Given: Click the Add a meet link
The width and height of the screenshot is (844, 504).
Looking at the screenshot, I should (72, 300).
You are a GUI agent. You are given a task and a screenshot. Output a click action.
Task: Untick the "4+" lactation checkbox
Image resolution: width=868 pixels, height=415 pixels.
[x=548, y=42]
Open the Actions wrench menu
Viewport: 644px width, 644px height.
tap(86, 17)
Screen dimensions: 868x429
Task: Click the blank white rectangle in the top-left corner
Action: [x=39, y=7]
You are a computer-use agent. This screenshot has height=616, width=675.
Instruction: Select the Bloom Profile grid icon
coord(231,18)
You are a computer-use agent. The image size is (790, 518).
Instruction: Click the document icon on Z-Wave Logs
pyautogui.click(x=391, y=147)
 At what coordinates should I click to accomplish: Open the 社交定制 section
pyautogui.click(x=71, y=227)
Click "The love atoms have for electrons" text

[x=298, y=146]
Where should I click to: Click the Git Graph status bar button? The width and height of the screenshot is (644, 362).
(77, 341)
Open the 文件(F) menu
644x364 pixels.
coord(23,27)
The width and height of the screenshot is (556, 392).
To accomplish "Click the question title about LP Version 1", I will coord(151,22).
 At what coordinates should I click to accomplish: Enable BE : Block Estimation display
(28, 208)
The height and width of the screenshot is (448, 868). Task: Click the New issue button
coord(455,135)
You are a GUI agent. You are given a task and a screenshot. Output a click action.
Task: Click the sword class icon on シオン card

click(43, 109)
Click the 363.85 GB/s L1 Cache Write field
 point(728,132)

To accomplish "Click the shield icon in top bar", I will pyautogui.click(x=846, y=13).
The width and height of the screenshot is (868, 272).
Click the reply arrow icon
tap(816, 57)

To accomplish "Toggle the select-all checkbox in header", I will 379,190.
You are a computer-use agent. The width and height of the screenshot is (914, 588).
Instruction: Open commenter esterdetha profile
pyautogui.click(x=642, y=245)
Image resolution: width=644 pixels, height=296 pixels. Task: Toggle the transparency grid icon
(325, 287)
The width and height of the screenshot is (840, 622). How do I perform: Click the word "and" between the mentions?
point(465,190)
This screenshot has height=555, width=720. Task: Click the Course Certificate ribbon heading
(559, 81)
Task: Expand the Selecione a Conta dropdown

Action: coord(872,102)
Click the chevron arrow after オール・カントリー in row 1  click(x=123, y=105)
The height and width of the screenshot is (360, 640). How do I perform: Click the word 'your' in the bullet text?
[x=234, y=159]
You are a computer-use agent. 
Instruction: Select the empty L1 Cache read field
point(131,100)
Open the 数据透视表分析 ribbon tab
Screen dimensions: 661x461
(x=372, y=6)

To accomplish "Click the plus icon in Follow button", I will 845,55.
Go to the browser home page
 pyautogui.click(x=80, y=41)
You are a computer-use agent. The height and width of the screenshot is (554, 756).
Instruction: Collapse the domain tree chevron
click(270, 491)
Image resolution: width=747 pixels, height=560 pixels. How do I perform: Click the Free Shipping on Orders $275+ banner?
════════════════
• _Problem to solve_:
If a line in the records contains the word "will", copy it out.

• _Response_:
To accomplish "Click the question title about LP Version 1", I will coord(151,22).
To accomplish "Click the shield icon in top bar", I will pyautogui.click(x=846, y=13).
To accomplish "Toggle the select-all checkbox in header", I will 379,190.
To accomplish "Click the plus icon in Follow button", I will 845,55.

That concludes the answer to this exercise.